The telescope only shows those things at a distance. The universe dimensions are vastly suspended.
If you're looking you can't miss it. When you listen it sounds tremendous.
Hieroglyphics to witness. Love. Forgiveness.
This pursuit is relentless. The truth of religions.
Not to mention there's no beginning or an end to A vision.
My existence is only limited by clueless precision.
Youth and ambition. Losing and Winning.
Each chapter is amended by a useless submission.
Ruthless addiction. Why try defying the limits.
Even the smallest cricket is disguised by it's brilliance.
We are thrown into the abyss like a kite or a discus.
Such a beautiful horizon just off in the distance.
I just keep walking down this hallway, It never seems to end.
The walls don't even seem real anymore.
I keep walking, but I feel so panicked. I want to run away from this place but I just keep walking.
I see someone further down this dark hallway. Hello?! HELLO?! no answer.
I am closer. I feel panicked.
I notice it is the same statue I just passed, it is so beautifully crafted. But how can this be?
This hallway never seems to end.
I'm lost in a dream. A glitch in the conciseness stream.

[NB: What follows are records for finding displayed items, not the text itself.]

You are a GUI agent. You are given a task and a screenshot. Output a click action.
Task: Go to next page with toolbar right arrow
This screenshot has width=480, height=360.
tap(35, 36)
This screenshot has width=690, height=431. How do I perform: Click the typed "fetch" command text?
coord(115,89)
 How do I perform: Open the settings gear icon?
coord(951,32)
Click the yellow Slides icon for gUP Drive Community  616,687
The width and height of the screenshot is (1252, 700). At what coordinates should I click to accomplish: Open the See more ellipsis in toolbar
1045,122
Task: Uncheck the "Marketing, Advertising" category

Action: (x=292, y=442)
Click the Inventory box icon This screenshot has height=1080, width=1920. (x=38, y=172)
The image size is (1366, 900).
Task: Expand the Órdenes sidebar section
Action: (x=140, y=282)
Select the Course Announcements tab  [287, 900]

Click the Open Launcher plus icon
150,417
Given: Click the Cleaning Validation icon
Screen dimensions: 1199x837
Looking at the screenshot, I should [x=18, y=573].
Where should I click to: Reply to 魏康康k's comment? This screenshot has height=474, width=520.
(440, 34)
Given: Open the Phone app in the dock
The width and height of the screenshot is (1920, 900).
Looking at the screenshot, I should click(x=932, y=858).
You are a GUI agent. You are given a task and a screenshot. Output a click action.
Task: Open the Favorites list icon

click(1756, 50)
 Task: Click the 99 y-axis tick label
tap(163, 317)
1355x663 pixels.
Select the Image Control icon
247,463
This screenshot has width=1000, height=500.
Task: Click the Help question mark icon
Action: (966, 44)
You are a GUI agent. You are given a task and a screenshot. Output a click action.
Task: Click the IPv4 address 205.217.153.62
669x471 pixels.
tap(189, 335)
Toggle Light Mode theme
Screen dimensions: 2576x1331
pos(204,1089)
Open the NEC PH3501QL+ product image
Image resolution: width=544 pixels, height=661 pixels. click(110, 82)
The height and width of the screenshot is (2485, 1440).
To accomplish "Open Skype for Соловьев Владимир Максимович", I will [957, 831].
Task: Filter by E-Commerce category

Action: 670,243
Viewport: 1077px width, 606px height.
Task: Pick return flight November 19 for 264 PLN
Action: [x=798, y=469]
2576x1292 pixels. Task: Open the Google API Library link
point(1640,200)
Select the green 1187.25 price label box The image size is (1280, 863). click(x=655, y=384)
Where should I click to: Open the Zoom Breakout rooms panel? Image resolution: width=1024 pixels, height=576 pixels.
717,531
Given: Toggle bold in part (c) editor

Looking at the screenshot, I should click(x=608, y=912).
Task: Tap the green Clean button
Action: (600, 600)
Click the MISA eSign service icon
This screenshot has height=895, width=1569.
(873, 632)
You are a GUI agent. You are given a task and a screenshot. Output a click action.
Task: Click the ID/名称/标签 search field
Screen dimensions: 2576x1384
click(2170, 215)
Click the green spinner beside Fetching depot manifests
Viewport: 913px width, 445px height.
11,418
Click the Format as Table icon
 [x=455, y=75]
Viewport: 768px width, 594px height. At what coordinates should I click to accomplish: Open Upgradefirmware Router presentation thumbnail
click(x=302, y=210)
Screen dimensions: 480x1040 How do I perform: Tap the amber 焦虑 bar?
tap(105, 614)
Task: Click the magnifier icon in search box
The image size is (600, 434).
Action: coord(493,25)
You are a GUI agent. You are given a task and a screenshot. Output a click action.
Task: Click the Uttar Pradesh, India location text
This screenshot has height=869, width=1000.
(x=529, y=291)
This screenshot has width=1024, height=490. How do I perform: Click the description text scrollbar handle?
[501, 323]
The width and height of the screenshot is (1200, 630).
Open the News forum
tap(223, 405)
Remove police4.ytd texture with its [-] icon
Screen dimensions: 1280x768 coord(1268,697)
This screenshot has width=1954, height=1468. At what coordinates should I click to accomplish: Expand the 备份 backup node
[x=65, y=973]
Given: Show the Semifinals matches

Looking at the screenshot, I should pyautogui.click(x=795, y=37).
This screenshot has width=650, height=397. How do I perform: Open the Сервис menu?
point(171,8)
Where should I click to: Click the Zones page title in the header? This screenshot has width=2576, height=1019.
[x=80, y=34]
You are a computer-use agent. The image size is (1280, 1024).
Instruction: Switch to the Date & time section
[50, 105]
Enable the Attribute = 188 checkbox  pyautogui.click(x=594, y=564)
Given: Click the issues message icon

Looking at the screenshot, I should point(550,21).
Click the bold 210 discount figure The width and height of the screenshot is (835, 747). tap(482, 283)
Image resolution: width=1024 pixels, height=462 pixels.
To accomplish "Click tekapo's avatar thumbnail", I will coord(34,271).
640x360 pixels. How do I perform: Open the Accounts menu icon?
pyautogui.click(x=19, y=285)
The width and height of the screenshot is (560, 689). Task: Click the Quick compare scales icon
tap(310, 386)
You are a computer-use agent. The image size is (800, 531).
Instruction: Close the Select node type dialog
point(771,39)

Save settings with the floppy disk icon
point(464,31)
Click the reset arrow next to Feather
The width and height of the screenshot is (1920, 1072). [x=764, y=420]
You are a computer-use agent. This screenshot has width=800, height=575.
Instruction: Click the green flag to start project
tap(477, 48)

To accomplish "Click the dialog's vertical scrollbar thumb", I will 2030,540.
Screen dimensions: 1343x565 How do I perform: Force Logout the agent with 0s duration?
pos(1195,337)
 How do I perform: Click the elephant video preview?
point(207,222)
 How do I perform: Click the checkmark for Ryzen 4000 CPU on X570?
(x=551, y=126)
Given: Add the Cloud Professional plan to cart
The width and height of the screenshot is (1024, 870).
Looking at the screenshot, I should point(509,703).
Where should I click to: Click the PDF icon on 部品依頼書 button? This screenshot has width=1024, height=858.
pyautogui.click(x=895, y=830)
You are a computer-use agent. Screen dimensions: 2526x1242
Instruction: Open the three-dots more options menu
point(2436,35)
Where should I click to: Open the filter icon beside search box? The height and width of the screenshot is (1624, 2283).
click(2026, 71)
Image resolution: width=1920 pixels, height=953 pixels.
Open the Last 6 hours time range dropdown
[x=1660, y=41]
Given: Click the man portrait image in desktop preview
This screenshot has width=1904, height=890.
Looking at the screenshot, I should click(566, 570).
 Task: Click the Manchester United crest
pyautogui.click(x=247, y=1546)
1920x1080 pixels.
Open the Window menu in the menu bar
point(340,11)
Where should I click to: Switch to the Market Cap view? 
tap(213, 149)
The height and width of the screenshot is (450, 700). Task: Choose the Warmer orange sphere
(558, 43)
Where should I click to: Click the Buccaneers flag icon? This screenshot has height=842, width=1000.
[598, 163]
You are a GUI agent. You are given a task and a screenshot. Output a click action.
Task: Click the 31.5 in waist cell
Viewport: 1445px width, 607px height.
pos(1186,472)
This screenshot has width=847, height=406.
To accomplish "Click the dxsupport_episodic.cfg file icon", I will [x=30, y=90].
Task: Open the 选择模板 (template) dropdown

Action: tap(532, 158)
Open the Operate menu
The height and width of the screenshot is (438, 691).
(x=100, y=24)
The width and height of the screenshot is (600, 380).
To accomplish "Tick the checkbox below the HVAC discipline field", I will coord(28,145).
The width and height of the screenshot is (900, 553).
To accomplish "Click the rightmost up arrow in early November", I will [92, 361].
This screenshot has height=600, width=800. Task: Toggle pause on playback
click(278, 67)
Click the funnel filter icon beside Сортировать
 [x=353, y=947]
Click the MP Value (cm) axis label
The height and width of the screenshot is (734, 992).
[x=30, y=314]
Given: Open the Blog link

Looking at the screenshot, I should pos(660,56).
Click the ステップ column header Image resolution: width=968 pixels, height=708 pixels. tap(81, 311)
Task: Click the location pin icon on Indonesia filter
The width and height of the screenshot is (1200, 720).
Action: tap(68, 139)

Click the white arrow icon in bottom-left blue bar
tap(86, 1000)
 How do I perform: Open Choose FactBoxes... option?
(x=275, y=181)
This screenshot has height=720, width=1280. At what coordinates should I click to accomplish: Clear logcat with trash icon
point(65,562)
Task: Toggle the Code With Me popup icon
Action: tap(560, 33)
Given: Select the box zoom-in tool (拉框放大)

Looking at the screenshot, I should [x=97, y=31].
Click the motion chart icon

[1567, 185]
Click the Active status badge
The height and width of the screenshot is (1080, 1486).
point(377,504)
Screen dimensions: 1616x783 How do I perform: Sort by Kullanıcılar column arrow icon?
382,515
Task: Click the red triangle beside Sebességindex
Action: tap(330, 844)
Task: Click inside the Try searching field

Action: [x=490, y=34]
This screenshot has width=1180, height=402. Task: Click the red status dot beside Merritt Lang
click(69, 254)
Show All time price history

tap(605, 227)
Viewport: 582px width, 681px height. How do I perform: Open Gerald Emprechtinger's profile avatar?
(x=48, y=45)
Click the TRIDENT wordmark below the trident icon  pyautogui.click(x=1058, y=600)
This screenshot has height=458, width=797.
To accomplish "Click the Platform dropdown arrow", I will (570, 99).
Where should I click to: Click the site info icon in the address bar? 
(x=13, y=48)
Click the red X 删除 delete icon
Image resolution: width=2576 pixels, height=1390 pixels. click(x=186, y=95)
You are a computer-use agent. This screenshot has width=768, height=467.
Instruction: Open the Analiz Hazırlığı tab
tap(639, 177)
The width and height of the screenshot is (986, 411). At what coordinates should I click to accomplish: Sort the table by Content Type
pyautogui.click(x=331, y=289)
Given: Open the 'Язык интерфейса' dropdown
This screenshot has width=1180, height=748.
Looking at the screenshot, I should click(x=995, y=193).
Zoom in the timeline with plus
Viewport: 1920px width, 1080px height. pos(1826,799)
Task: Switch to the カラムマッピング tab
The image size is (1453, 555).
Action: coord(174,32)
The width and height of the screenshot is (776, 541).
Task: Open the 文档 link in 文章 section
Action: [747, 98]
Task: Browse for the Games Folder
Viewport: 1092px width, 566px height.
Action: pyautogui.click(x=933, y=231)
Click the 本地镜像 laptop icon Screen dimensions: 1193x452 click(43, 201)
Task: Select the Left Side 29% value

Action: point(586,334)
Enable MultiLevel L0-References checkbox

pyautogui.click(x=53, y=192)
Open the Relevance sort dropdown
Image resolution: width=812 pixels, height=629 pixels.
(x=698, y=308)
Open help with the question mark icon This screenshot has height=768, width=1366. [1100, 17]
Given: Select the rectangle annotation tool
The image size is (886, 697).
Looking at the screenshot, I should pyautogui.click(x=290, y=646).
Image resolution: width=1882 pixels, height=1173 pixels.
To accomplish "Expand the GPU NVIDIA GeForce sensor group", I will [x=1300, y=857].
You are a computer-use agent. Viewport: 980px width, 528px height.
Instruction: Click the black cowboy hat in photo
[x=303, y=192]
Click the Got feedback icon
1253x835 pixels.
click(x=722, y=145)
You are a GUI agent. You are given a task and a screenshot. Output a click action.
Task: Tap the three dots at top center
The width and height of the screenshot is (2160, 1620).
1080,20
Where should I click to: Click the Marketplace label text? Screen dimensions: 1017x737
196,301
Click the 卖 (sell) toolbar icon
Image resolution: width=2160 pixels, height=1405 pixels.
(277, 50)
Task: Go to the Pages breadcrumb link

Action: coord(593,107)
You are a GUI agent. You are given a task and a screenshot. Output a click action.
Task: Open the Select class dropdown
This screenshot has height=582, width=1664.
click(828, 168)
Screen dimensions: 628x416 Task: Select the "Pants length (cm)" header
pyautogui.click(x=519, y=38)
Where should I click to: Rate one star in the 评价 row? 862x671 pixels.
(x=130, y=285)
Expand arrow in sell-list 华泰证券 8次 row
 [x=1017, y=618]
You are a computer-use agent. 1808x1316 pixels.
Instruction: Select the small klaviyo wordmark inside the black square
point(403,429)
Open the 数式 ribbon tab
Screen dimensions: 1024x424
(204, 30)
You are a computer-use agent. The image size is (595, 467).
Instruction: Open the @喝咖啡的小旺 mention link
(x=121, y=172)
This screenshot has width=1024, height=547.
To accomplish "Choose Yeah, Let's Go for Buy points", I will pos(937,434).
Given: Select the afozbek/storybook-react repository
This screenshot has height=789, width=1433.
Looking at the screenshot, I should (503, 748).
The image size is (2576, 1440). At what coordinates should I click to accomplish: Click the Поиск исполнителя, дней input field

It's all that it seems. Or is it? Yelling HELP as I Scream.
gnihtyreve si sdrawkcab. Ma I llits ni a peels?
PLEH EM! I peek gnillaf dna siht noynac si peed.
M'i gnileef decinap dna t'nac ehtareb!
M'i degamad dna oot kaew, ydobemos pleh em esaelp!
"So how does that prove that this is reality?"
"When you are dreaming you can not make out numbers clearly, It is a side effect of the Dimethyitryptamine that is being released from your pineal gland during REM cycle sleeping"
"What if my brain released too much of it, and that's the reason I can't seem to differentiate reality from illusion?"
"That is not the case, I assure you this is reality. It is 3:2^z and you are on my couch talking to me"
Said the beautifully crafted statue.